The formulation of this kind of gender duality is shaped through the mutually complementary relations between Hong Gyewol and the male characters that embody the patriarchy. The king, after discovering Hong Gyewol's true identity, still acknowledges her skill and allows her to retain her public position, and even after she is married, helps her demonstrate her “masculine” skills in various situations. Moreover, after Hong Gyewol is married, her father-in-law continues to advocate for her whenever she establishes her superiority over her husband and his son, Boguk. Through the support of such characters that are firmly a part of the patriarchal system, Hong Gyewol changes her original decision in denying a “feminine” life, and comes to materialize a life where both feminine and masculine qualities are combined.

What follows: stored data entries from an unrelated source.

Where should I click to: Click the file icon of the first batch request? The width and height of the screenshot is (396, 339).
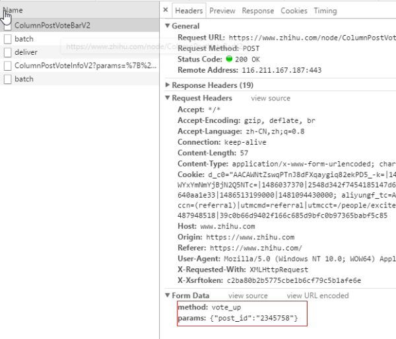[x=8, y=40]
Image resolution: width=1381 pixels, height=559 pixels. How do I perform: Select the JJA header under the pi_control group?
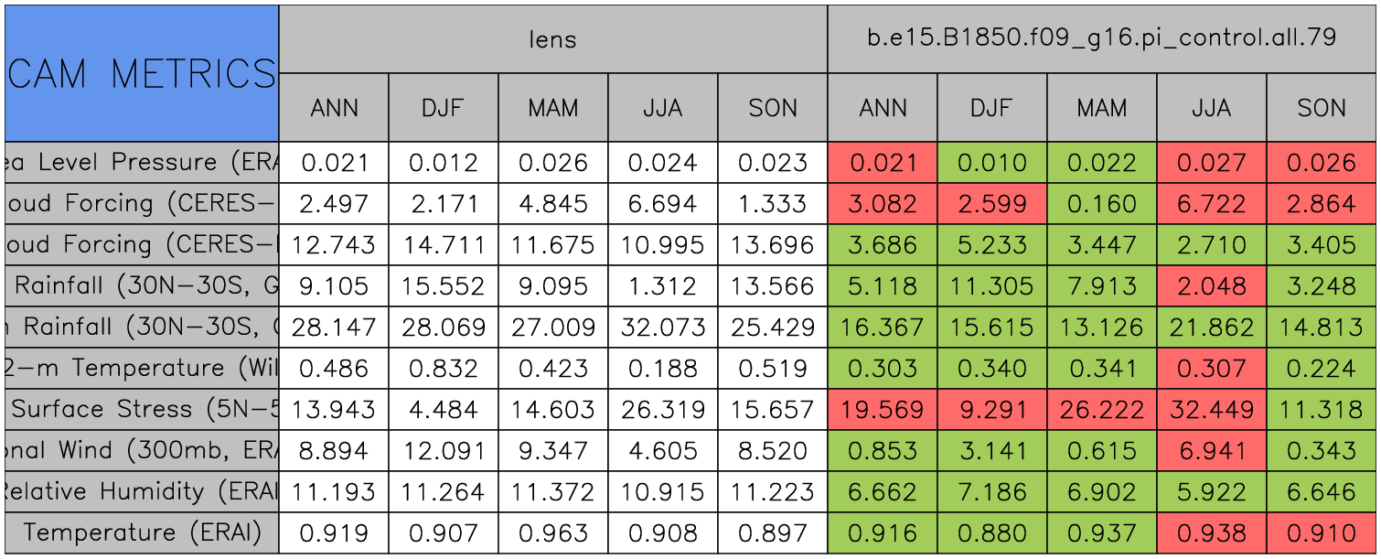tap(1211, 108)
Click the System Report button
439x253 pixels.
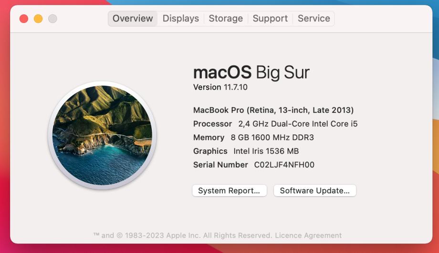[229, 191]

These unique characteristics of Hong Gyewol jeon are often interpreted as the transgression of gender norms and boundaries, causing reviewers to deem it as a work that demonstrates a high degree of female consciousness, especially for its time.

== Other ==
Hong Gyewol jeon is the first work of female hero fiction to be published in textbooks through the revision resulting in the 7th Educational Curriculum (1997-2007). Since then, it has continuously been published in official school textbooks.

== Bibliographic information ==
All versions of Hong Gyewol jeon are written in hangeul, the Korean alphabet, and copies were circulated as handwritten manuscripts or manuscripts printed with movable lead type. There are currently a total of 16 extant copies. They are generally classified into two categories: the version held at the Academy of Korean Studies collection that comprises 45 chapters and contains two war stories [hereafter Academy of Korean Studies Version] and the version held at the Dankook University collection that comprises 103 chapters and contains four war stories [hereafter Dankook University Version]. Both versions have in common that in the first and second tellings of the war stories,  the female protagonist demonstrates superior abilities than the male protagonist. However, in contrast to the first and second, the third and fourth war story episodes contain stories that emphasize and strengthen the male protagonists’ agency and role. In this manner, the Academy of Korean Studies Version places a greater importance on the female protagonist in terms of the male-female narrative, while the Dankook University Version increases the importance of the male protagonist and moderates the female protagonist's role and importance.